- WORK TO BE COMPLETED -
Among the records that follow, count the lines with the string "screenshot"; report only that count.

- DATASET -
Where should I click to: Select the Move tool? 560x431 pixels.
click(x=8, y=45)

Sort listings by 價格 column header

* * *

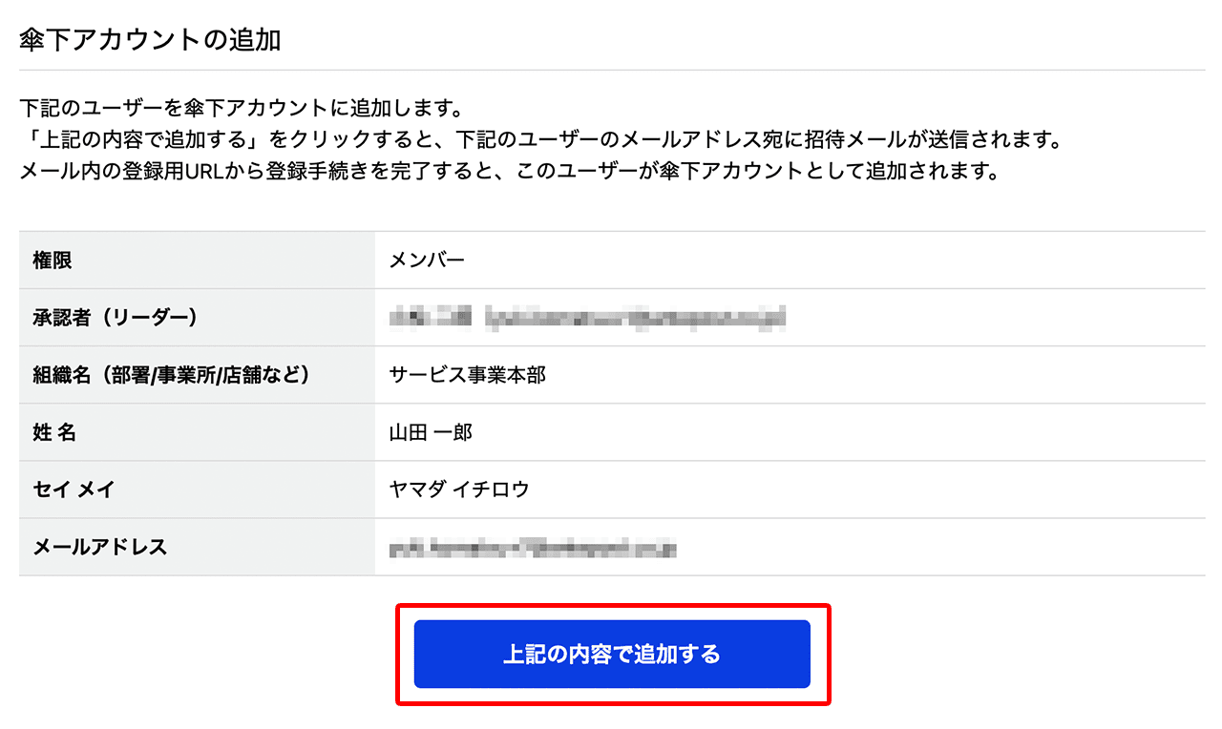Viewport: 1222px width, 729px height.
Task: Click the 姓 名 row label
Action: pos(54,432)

* * *

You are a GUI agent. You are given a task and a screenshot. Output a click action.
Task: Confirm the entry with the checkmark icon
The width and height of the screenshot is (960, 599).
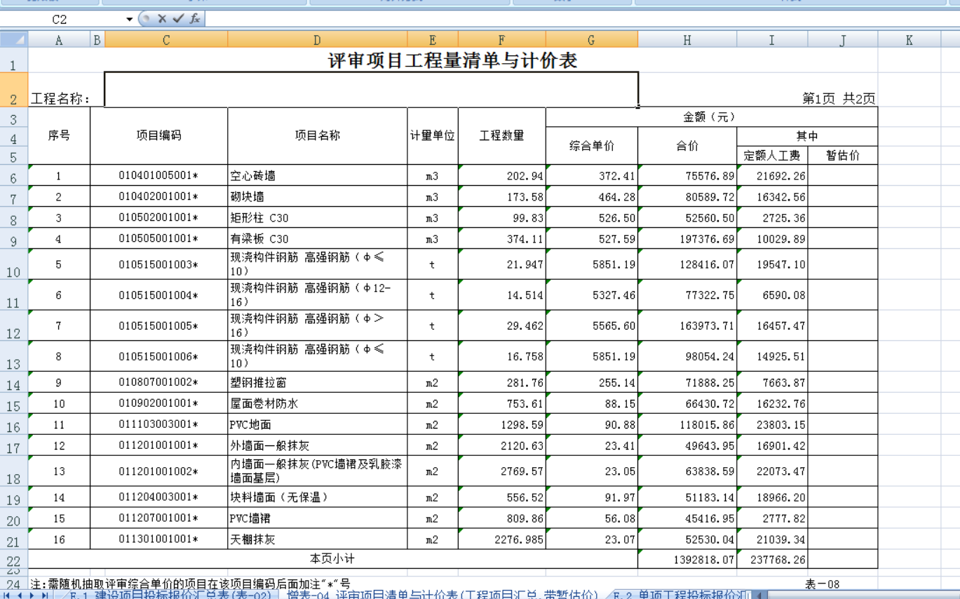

- SOLUTION TO THIS PROBLEM -
2